L’Iran ha giustiziato tre prigionieri politici curdi

Lo scorso sabato tre giovani uomini curdi sono stati giustiziati: Ramin Hossein Panahi, Zanyar Muradi e Loqman Muradi.

Tre giovani prigionieri curdi sono stati giustiziati in Iran, a poche ore di distanza l’uno dall’altro. Qualunque parola è inadatta a descrivere l’orrore della pena di morte. Il regime iraniano è uno dei paesi che fa più affidamento su tale tipo di punizione per distruggere il dissenso politico e culturale. Lo scorso sabato, tre giovani uomini curdi sono stati giustiziati: Ramin Hossein Panahi, Zanyar Muradi e Loqman Muradi.

Emced Hossein Panahi, fratello di Ramin Hossein, ha annunciato l’avvenuta esecuzione del fratello sul suo account twitter. Poche ore dopo si è venuti a conoscenza del fatto che anche i prigionieri politici curdi Zanyar e Luqman Muradi, cugini, erano stati giustiziati. I due erano in prigione dal 2009. Secondo l’agenzia di stampa ufficiale iraniana, Farsnews, i due cugini sono stati giustiziati insieme.

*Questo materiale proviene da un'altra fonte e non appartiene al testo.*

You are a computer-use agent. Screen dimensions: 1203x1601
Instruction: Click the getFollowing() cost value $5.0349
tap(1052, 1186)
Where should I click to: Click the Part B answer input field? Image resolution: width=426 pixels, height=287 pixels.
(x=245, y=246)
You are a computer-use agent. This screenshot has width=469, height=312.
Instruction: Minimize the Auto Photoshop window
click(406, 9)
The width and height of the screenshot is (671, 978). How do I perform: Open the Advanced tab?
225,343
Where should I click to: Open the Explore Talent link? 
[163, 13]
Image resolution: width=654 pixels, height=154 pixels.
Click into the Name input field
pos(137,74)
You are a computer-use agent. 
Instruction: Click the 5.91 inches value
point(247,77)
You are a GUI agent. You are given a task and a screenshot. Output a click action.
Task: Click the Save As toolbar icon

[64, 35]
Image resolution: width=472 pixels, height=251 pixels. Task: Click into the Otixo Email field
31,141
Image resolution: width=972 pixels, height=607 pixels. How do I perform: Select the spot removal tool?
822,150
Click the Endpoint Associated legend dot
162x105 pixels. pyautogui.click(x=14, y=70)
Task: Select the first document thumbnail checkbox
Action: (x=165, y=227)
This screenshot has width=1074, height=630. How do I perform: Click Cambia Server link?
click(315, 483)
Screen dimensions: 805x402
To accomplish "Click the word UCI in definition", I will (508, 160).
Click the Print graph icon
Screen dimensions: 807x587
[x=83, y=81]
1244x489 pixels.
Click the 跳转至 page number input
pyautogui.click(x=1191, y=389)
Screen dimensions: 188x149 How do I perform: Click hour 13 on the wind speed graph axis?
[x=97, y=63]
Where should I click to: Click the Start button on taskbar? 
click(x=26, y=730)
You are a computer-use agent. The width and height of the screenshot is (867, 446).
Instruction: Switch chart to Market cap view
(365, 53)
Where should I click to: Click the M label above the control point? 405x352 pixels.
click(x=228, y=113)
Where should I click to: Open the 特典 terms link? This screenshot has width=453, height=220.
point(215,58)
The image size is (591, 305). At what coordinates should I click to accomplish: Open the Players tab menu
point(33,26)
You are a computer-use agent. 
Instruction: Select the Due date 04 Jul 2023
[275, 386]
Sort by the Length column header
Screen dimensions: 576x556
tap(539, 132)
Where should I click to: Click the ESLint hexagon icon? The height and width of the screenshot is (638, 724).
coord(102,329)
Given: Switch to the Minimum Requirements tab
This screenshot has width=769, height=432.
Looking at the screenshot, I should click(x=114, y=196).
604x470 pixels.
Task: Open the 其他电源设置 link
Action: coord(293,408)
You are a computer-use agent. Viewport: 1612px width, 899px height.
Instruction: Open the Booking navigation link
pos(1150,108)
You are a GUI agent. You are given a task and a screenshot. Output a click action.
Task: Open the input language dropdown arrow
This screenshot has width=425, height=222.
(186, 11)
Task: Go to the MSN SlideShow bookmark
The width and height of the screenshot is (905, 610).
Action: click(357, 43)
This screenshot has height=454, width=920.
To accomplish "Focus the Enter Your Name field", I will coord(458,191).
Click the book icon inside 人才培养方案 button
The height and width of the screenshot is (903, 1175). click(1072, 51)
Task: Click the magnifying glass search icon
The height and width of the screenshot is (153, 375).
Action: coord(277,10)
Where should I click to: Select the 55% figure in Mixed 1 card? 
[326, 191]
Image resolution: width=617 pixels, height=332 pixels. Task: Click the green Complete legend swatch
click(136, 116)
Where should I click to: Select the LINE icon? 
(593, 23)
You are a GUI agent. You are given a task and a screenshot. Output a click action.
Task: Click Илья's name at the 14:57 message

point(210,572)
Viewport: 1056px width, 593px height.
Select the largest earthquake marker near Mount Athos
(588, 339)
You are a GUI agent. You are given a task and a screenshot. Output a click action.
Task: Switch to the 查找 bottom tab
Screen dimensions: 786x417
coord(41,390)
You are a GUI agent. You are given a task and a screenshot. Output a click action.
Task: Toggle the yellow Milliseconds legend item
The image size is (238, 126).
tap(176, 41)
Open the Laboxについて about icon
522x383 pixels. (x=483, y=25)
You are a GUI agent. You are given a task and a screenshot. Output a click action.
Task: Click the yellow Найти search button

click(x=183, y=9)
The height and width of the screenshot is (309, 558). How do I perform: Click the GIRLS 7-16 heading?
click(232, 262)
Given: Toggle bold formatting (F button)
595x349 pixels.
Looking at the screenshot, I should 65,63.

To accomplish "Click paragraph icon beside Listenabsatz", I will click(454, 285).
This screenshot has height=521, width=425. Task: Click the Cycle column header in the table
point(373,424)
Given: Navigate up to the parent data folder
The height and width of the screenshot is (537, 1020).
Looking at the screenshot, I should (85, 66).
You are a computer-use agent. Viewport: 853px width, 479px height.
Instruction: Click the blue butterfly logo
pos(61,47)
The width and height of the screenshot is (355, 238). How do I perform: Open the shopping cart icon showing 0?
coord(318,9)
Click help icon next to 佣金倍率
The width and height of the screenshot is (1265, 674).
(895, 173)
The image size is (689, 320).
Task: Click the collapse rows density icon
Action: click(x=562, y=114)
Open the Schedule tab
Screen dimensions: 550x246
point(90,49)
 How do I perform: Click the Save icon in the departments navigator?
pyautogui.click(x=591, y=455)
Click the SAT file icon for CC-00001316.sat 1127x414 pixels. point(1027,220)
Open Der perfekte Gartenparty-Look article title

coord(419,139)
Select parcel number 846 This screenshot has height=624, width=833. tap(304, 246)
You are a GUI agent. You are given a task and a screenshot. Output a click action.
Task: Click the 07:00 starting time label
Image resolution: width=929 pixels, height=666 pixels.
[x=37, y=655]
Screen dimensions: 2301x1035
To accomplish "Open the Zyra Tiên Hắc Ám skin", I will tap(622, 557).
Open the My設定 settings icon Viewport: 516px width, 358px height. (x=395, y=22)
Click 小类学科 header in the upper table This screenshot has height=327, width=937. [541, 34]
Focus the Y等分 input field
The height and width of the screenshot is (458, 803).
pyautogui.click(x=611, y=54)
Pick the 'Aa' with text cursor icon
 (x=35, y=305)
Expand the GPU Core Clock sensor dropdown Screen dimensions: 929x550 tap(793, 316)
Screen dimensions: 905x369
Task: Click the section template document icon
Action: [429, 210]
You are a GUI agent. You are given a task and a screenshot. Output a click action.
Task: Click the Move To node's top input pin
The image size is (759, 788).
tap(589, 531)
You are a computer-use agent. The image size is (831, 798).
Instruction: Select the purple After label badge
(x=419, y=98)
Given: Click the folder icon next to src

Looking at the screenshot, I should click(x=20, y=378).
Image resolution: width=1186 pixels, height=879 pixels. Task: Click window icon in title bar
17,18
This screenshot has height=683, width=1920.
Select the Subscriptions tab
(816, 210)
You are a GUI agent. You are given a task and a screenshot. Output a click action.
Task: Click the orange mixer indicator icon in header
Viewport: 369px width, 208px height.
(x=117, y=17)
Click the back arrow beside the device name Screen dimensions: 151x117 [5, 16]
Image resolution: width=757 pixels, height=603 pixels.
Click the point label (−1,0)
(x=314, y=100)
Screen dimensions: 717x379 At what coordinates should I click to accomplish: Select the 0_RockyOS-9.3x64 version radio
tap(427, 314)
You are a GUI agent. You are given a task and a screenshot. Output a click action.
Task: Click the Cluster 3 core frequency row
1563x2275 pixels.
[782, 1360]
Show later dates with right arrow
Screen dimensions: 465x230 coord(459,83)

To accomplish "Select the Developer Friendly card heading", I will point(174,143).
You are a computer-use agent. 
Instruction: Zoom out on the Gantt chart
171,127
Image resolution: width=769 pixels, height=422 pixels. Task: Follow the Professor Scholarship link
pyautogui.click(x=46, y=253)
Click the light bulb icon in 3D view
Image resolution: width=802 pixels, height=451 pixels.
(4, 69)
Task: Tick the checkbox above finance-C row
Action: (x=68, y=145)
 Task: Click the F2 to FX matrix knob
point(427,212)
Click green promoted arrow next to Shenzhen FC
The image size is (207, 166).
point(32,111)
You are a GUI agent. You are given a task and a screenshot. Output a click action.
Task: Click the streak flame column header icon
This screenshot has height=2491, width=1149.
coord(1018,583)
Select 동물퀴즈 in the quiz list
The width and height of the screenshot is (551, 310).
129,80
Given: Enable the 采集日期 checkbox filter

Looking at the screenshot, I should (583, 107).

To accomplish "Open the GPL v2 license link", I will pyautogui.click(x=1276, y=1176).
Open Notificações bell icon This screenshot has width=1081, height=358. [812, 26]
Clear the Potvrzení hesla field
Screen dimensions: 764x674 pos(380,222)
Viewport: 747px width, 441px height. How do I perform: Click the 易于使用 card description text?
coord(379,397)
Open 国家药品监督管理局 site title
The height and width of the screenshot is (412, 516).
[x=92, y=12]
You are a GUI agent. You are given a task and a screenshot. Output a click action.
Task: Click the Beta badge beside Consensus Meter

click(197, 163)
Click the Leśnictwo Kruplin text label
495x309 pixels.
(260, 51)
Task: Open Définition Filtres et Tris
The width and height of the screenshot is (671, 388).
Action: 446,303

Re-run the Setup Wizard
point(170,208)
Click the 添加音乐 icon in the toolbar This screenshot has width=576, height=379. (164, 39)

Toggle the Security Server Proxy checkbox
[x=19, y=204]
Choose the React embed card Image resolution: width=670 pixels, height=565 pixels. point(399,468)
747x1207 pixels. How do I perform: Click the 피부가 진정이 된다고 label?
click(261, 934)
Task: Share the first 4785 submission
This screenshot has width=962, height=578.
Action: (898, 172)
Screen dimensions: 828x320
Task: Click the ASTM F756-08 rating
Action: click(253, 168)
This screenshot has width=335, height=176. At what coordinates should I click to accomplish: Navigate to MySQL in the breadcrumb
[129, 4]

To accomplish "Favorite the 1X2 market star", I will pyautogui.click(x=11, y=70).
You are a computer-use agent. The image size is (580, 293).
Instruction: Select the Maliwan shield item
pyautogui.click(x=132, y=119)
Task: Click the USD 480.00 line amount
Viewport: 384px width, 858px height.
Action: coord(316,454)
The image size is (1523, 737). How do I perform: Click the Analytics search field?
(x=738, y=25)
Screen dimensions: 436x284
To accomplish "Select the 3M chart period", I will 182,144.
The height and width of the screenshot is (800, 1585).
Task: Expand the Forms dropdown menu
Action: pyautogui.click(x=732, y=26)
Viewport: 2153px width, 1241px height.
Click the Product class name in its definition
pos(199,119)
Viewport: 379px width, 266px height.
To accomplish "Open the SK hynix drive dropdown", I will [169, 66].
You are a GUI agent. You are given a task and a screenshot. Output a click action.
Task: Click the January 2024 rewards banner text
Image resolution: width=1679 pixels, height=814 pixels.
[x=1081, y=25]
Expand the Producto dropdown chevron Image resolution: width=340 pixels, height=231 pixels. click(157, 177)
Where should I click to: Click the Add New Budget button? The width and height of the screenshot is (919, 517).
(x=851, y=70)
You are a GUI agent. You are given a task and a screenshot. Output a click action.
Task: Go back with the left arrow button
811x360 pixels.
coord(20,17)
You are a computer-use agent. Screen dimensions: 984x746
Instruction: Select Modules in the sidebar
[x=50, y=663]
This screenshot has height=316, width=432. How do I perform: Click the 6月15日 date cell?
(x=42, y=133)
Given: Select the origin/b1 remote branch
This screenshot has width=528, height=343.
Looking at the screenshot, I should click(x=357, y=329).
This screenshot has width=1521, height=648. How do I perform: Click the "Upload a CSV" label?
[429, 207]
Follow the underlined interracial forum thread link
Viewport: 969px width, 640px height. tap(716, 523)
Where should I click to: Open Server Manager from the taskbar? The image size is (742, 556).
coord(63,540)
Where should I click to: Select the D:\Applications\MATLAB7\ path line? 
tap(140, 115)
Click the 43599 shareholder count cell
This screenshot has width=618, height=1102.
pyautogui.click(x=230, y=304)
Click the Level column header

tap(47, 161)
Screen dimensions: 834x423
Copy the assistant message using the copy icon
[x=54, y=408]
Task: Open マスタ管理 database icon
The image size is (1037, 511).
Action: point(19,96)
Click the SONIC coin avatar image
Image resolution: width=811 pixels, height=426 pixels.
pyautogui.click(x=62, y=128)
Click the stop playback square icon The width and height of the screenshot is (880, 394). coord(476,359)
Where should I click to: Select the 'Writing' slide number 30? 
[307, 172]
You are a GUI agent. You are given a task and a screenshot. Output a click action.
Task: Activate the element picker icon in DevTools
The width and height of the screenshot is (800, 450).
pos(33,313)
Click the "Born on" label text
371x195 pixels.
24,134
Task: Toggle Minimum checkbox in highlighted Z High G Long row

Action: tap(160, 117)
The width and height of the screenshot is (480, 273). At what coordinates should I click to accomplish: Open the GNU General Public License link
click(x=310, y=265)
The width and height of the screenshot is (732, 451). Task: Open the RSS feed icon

L’agenzia di stampa ufficiale Farsnews ha annunciato che gli attivisti politici curdi Zanyar e Loqman Muradi, detenuti nella prigione di Recaiishahr a Kerec, sono stati giustiziati al mattino. Secondo Farsnews, Zanyar e Loqman Muradi e Penahi sono stati giustiziati insieme.

Panahi fu condannato a morte il 16 gennaio, al termine di un processo gravemente ingiusto che durò meno di un’ora. La sua famigli ha raccontato ad Amnesty International che era comparso di fronte alla Corte Rivoluzionaria a Sanandaj con segni di tortura sul corpo, ma la corte non seppe avviare un’inchiesta relativa alle sue affermazioni che fosse stato costretto a “confessare” il crimine.

Tra l’arresto e il processo gli fu concesso solo un breve incontro col suo avvocato, che ebbe luogo alla presenza di ufficiali dell’intelligence. La Corte Suprema confermò la condanna a morte nel marzo del 2018.

Ramin Hossein Panahi era stato arrestato il 23 giugno 2017. A seguito dell’arresto, fu fatto scomparire per quattro mesi. Secondo le sue dichiarazioni, durante questo periodo e ulteriori due mesi di isolamento, ufficiali del Ministero dell’Intelligence e dei Guardiani della Rivoluzione lo torturarono ripetutamente, in particolare colpendolo con dei cavi, prendendolo a calci e a pugni allo stomaco e sbattendogli la testa contro il muro. Gli negarono anche di proposito adeguate cure mediche per le ferite da arma da fuoco riportate durante l’arresto.